When did you start at Babbo? June 10, 2000 – It was a Saturday.
Why do you remember it was a Saturday? How could I forget? I’d been waiting and waiting to get this job, two months I remember. I trailed the grill guy at Babbo after a friend gave my resume to Andy Nusser. I never heard back until Mario offered me an open position at Esca. But I told him I wanted Babbo, I wanted to be here… and so he hired me.
And what was your first position? I started at the grill because that’s what I knew. Then I was the swinger and skipped around from station to station depending on who was out or where I was needed. Couple of days on the grill, then on pasta, you know. I was then made sous chef at Babbo when Andy opened Casa Mono and I did that for three years. Now it’s been ten years as executive chef here and I think it’s set in now that I’m older, you know.
What do you mean by that? It feels like I’m where I should be as a chef and I’m becoming more of the happy guy that people want to respect and work hard for. Mario, he treats you with respect and you feel so much loyalty toward him as you move up and you want to work hard for him. I’m starting to become more of that at this point in my career and hopefully someone that people in my kitchen want as their mentor. Ask all of Mario’s general managers and chefs how long they’ve been here and you’ll understand what I mean and the loyalty we feel toward him.
Favorite restaurant of all time? Other than Babbo? Casa Mono and I’m really into Uncle Boons Thai grill downtown.
Best thing about working at Babbo? The atmosphere, the vibe, the pace.
Your go-to on the menu and why? Pig Foot “Milanese” and the rabbit. I’m trying to eat more vegetables lately and I’ve recently lost thirty pounds even. But I’m a meat guy.
Favorite thing to do in the kitchen? Least favorite? Really hate cutting autumn vegetables as does everyone in the kitchen. Love to filet and butcher fish and breaking down an animal to use all of its parts. That’s my absolute favorite thing: breaking it down and finding a way to use the whole animal.
Best short-order slang in the kitchen? “Chuckie” (laughs) or “Jackson.” Jackson came about because one of our guys purchased beef tongue so that we could try it as an entrée. But we already had a beef tongue and beet salad on the menu so I couldn’t yell out tongue. It just flashed in my mind that he purchased the beef in Jackson Heights and I yelled out “Jackson!”
Station on the line you miss most? Pasta. The mental speed of that job… There’s nothing you can plan for and you’re just in the moment.
Do you know right away if someone will make it in your kitchen? Oh I know for sure. There are three kinds of chefs that walk into this kitchen. There’s that cook who has all the confidence in the world and walks in knowing he can do the job and nails my interview.

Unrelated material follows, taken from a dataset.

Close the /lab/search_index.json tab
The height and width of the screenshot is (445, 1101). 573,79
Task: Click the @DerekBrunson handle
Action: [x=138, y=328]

There’s the cook who’s scared and hesitant and not in the moment who can’t keep up with the pace of the kitchen. That’s the one I pull into the walk-in and have a pep talk with before sending him back on the line or telling him Babbo may not be his restaurant. Then there’s the cook that doesn’t care, that has no interest in being there or learning. I’m going with the first guy or girl, the one with excitement for trying every station.
Advice from Mario that stuck? Man, the hours spent and the lessons learned from Mario. He’s such a role model for me and has only become more so as I’ve gotten older and where I should be as a chef. He once told me that when I became a father, I should plan to not sleep or I’d never see my kids and that stuck with me. He’s right. I get up early to make their breakfast and spend time with them just like he does. Never forgot that advice.
How do you take your coffee? Straight espresso. It’s easy to be sleep deprived once you’re used to it. I can last on espresso and have learned how to power nap. My wife stays with my two kids and it’s a lot easier for me to be tired and take a shot of caffeine than it is for her to be exhausted while taking care of my son (7) and daughter (2). That’s why I let her sleep in while I get the kids ready in the morning. I swear I have an alarm for everything… she makes a lot of fun of me for that.
What music plays in the kitchen? No music. The only music in the kitchen is the cooking. You hear the sizzle and that’s loud enough.